Свет лампы падает на составленные с окон консервные банки с цветущими фацелиями. Некоторые банки, наверное особо ржавые, ребята обернули крашеными бумажками. Старый еж, подобрав под себя тряпку, спит в ящике, на котором наклеен ярлык: «3-й класс «А». Сбоку, в стеклянной коробке от автомобильного аккумулятора, без земли растет стебель кукурузы. Белые длинные его корни распущены в воде, должно быть сдобренной солями.
Логушов морщится, вслушиваясь в шорох, посвист, удары, грохоты ветра.
— Цацкаемся с ним! Насеять бы, — говорит он, — весь план леса сразу — уже не то было б!..
Видать, от жара печи и от жара близкой лампы ему душно, он стягивает даже сапоги с портянками.
Сторож методически забрасывает совком в поддувало подсолнечную лузгу. Мгновение лузга лежит темная и вдруг сначала с краев и затем враз вся активно вспыхивает, и отблески бегут по полу, освещают стены и потолок.
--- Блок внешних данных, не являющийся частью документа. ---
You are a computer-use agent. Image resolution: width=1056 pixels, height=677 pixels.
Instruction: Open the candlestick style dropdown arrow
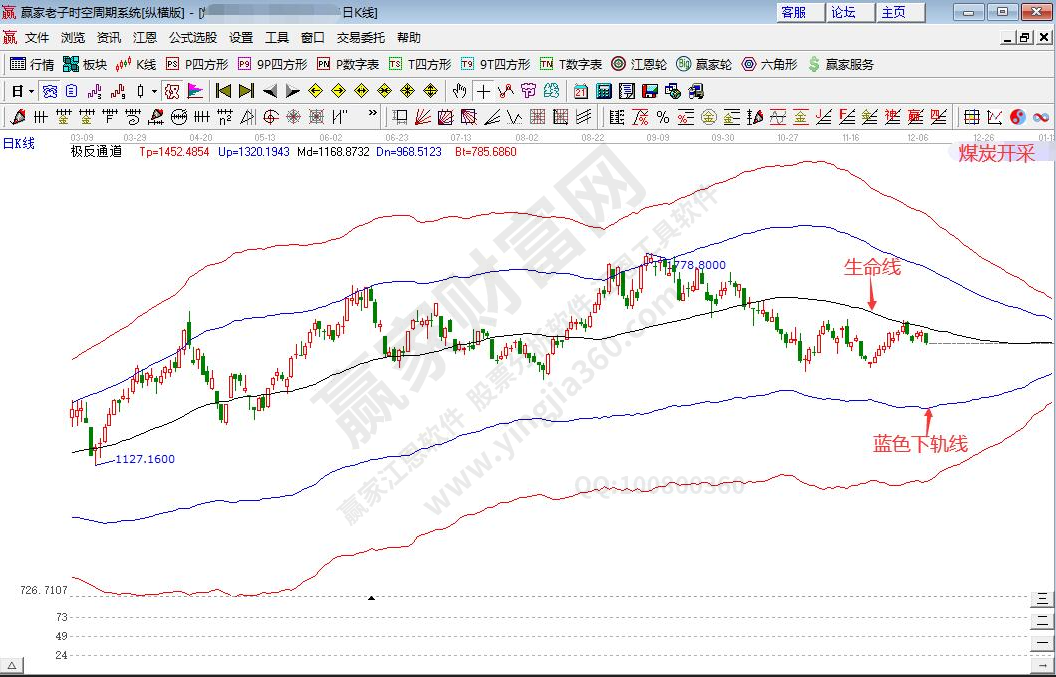tap(153, 91)
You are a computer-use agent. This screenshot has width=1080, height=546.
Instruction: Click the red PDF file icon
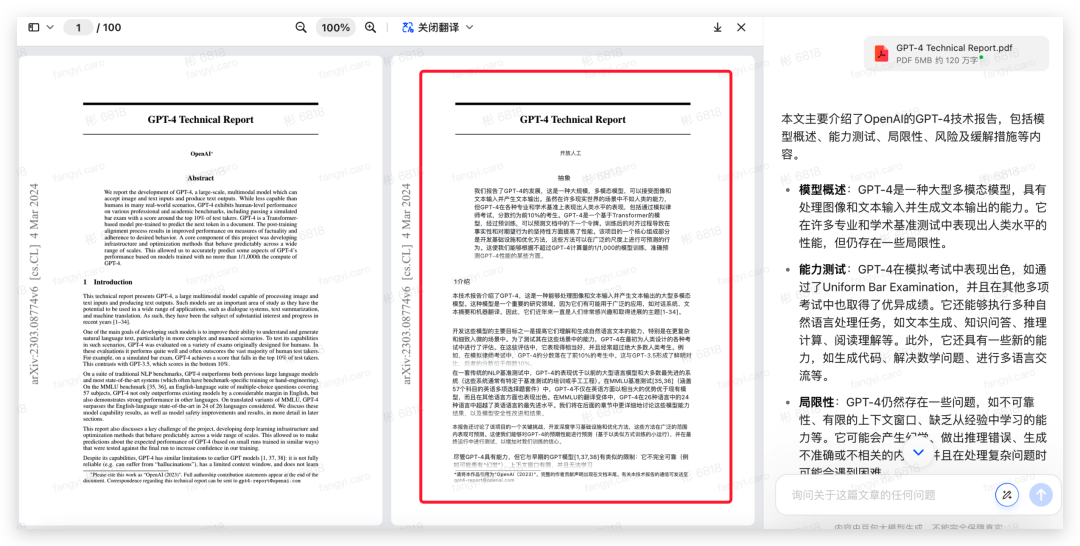pos(881,53)
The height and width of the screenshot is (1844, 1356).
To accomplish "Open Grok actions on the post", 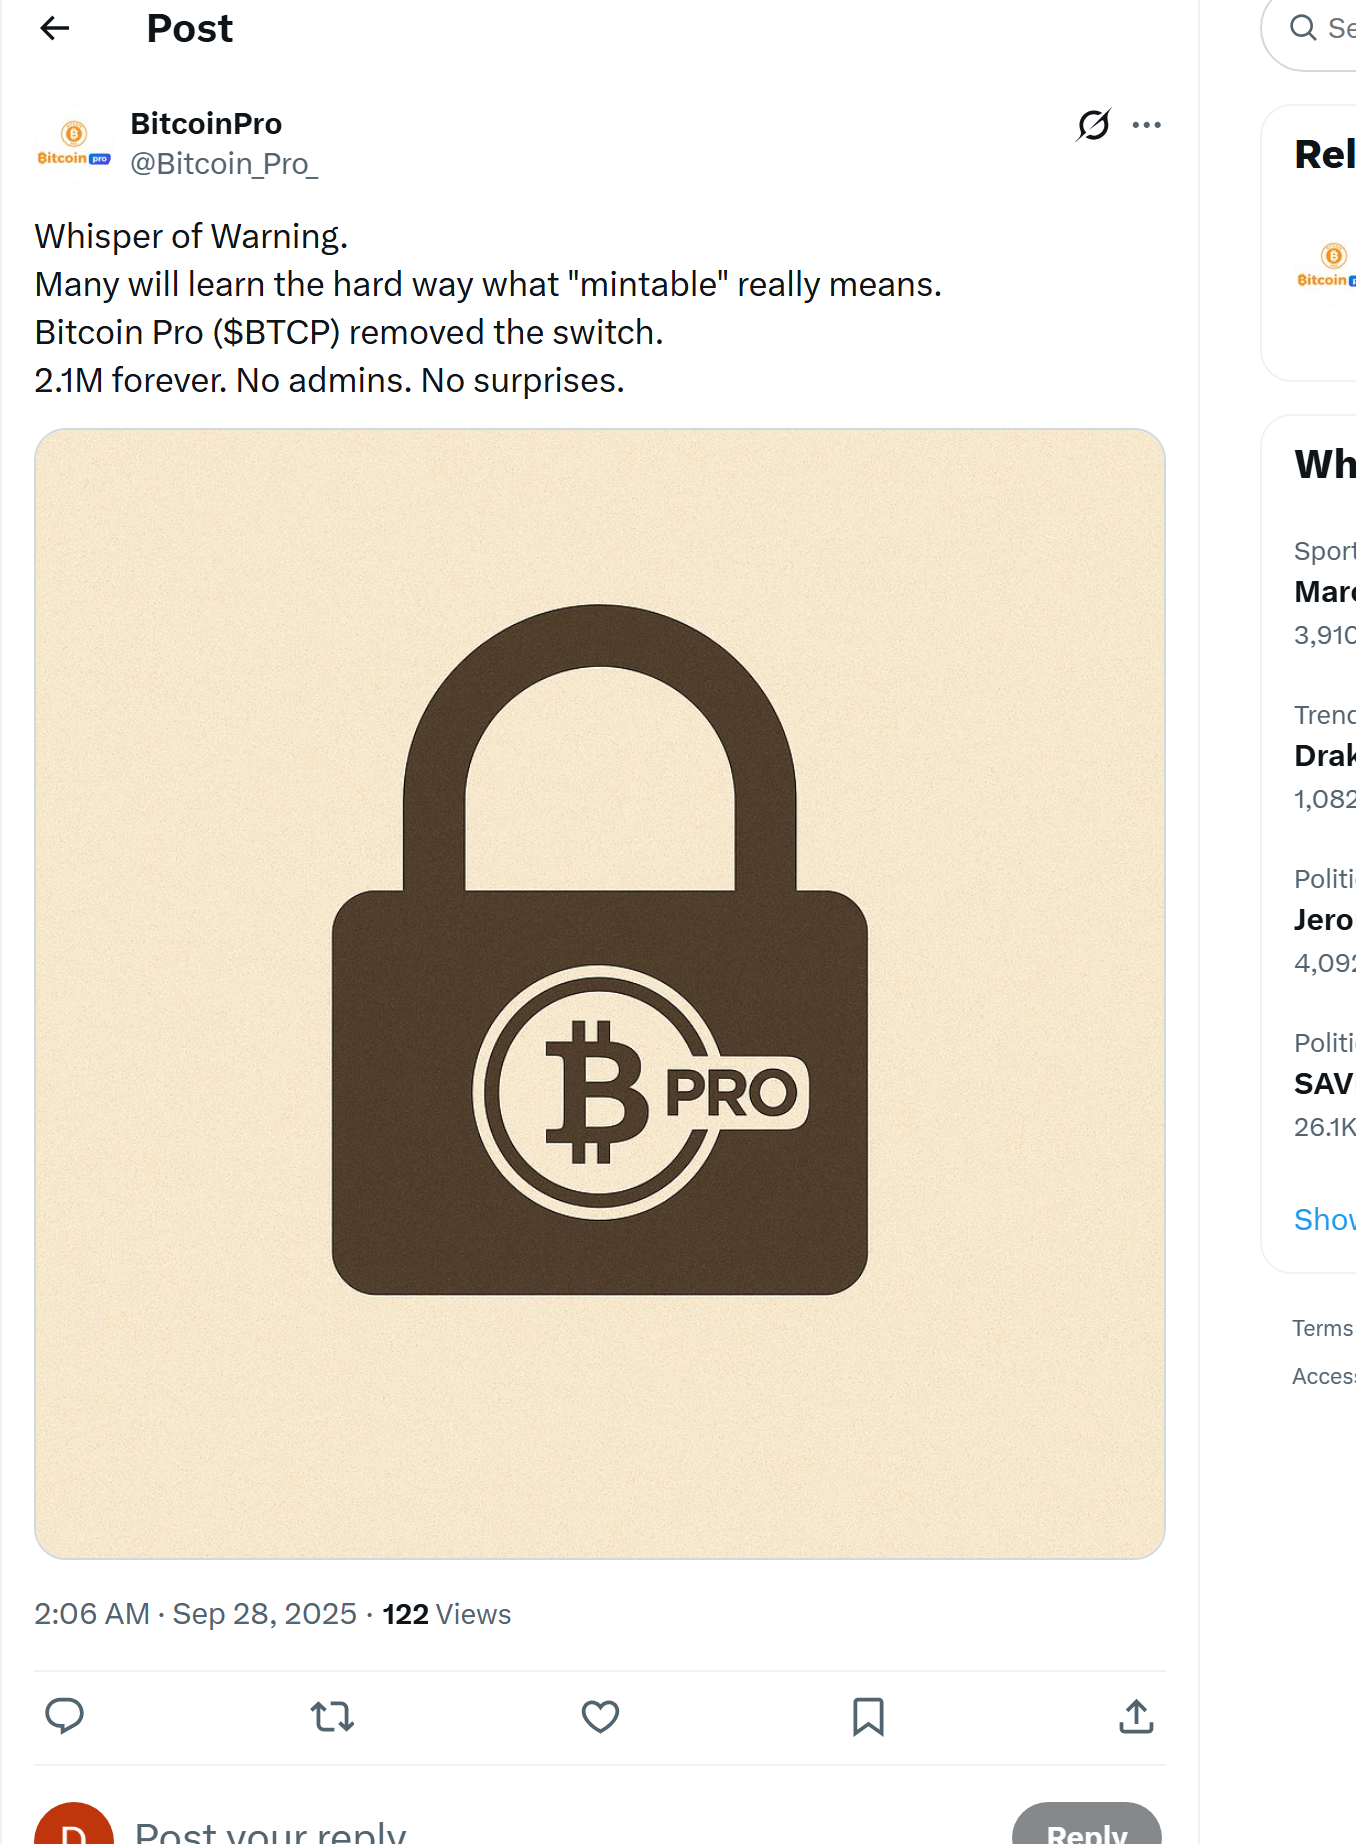I will (1093, 124).
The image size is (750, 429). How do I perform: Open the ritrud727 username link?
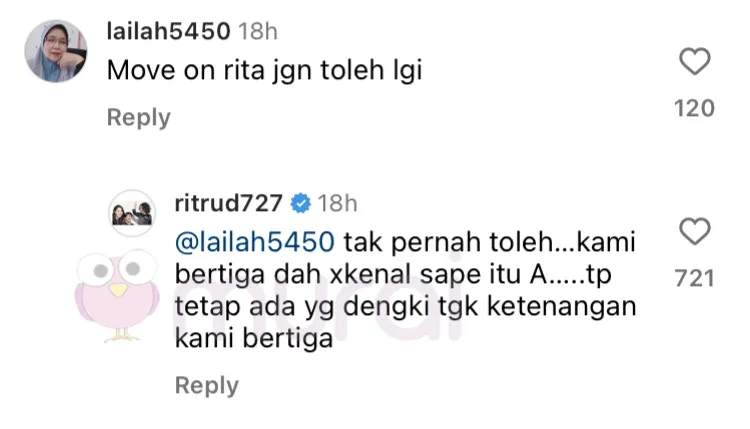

Говоря, Логушов всякий раз наклоняется вперед, приближаясь лицом к самой лампе. От прилива крови резче проступают веснушки. Крупные, набрякшие в тепле после морозного ветра губы оттопыриваются. Слух привык к грохоту за стеной. Лишь изредка на мгновение оглушающая тишина — и снова царапанье по стеклу. От печного боровка тянет гарью, внутри озабоченно урчит пламя; чувствуешь, как оно идет к трубе под гладко обмазанными глиной кирпичами.
Физиономия Ивана Евсеевича лоснится, оплывает истомой, он кулаком подпирает щеку, но тело берет свое, и щека непрерывно соскальзывает.
— Считают, — говорит он, — что лес в степях — дело колготное: то, мол, акацию к дубам подсаживай, то подрезай эту акацию, чтоб молоденькие дубки не душила… — Осоловевшие его глаза яснеют, опять становятся широкими и голубыми. — Ну какая здесь колгота? Все посадки идут прямой линией. А в косовицу пустил комбайн — он идет, снимает хлеб и заодно краем хедера верхушки акаций… Так и пошел, па-ашел, сколько глаз видит!..
Логушов мечтательно, точно сквозь стену, смотрит куда-то, чуть приоткрыв рот.
— Значит, все рассчитано, Иван Евсеич?
— Да называйте меня Ваня… — мигает он. — Ну да, рассчитано! Вот схемка у меня.
Он достает из стянутого красной резинкой бумажника засаленный листок и, жмурясь на огонь в лампе, крутит в ней сломанное колесико, пытается прибавить фитиль. Руки Логушова большие, с уже выступившими, как у мужчины, жилами, но еще по-мальчишески пухлые.
…Ветер идет валом. Кажется, что кто-то над крышей высоко в воздухе хлопает огромными брезентами. Ветер напирает на дом. Особенно настойчивый порыв — и на стене шевелится солнечный мичуринский монтаж, куски сухой замазки летят с подоконника.